# Your task
Copy exactly the lines of the data below, beginning with the line with "Image resolution: width=1462" and ending with the line with "Task: Switch to the Interfaces tab". Pictures are to be omitted.

___ Records for the exercise

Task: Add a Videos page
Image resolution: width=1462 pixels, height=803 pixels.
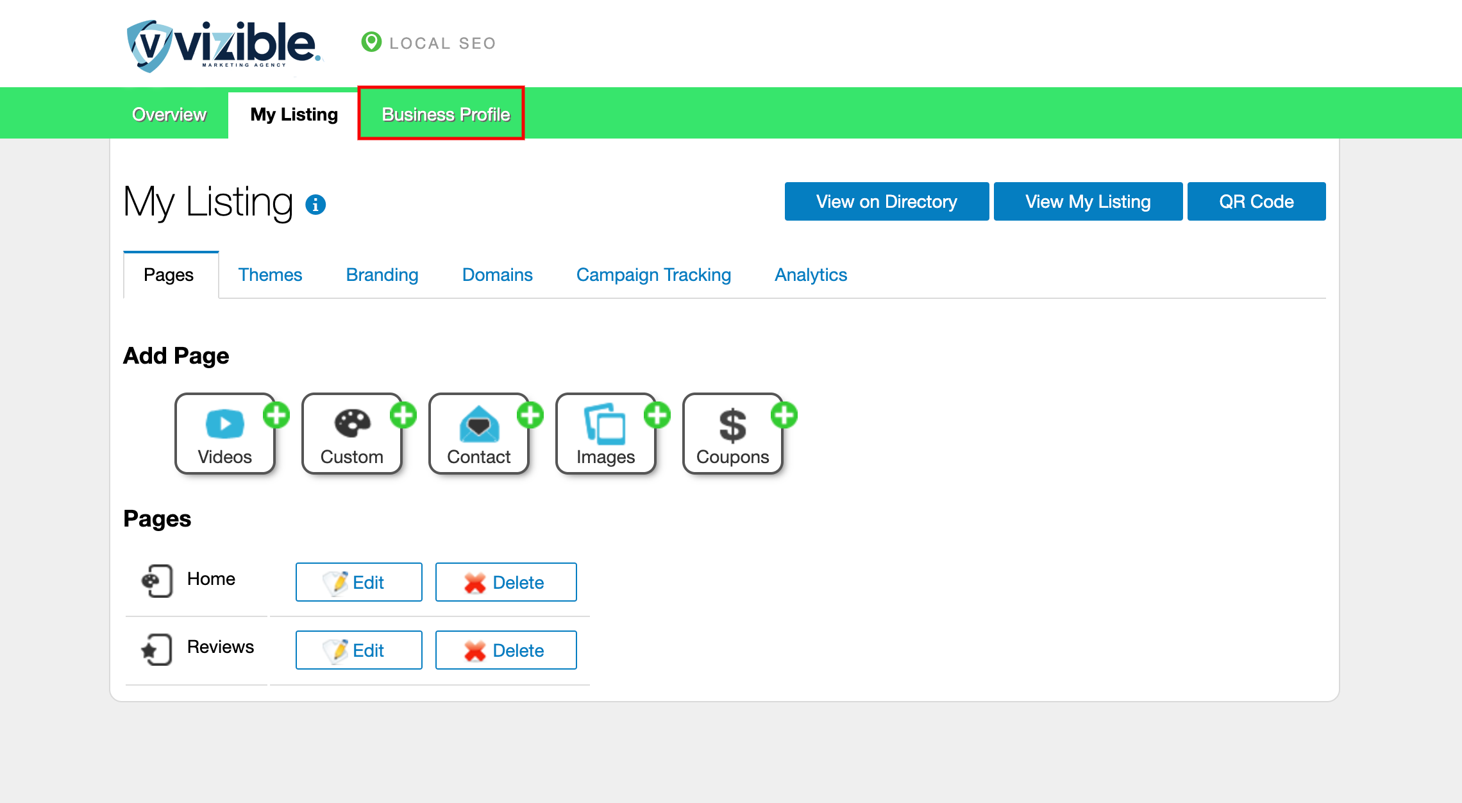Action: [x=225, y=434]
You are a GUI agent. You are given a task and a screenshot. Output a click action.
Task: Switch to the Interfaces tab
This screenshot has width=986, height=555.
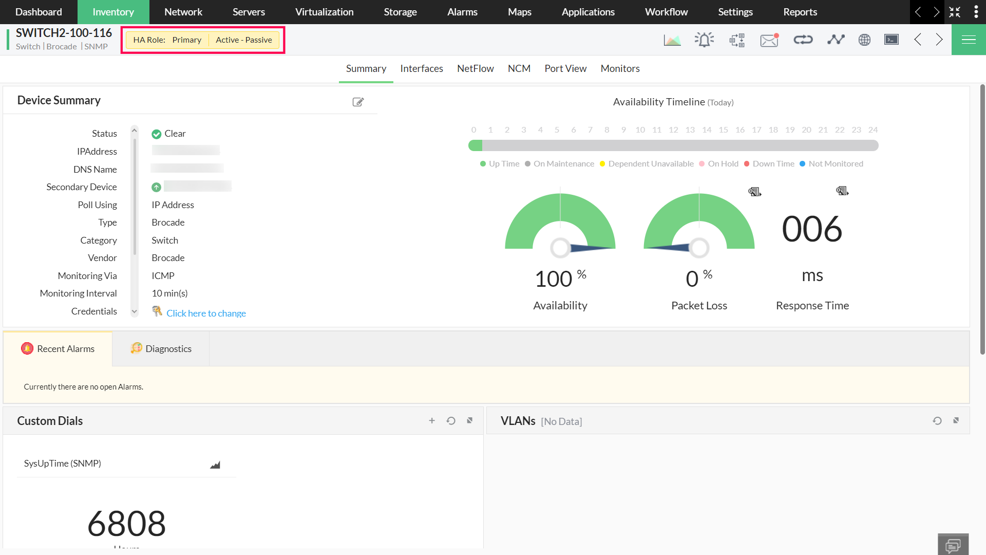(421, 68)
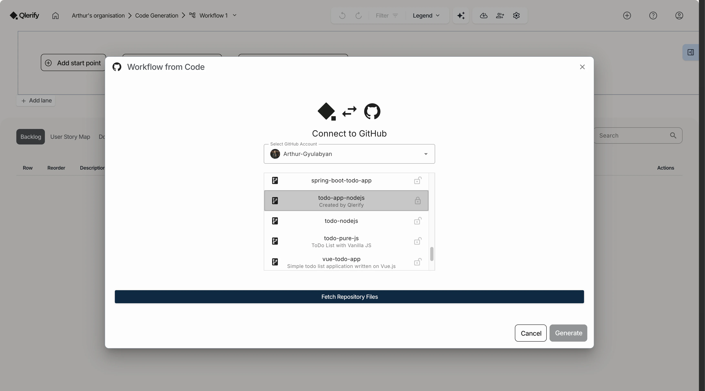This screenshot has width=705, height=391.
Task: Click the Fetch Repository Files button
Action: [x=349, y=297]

______
___ Records for the exercise

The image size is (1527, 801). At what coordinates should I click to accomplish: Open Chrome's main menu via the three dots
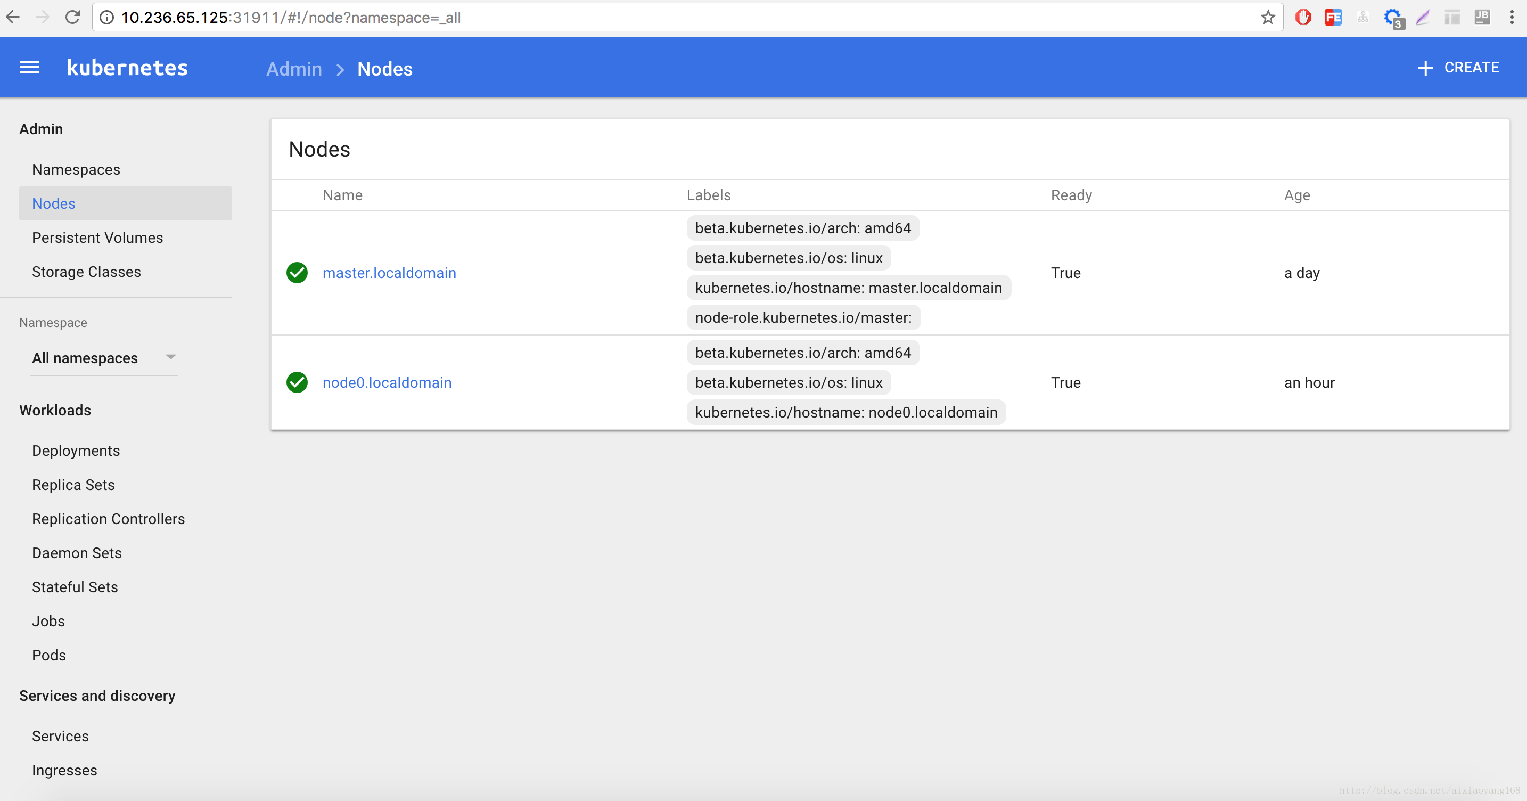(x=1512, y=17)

______

# Answer
Image resolution: width=1462 pixels, height=803 pixels.
Action: [x=225, y=434]
You are a GUI agent. You are given a task and a screenshot. Output a click action.
Task: Switch to the Interfaces tab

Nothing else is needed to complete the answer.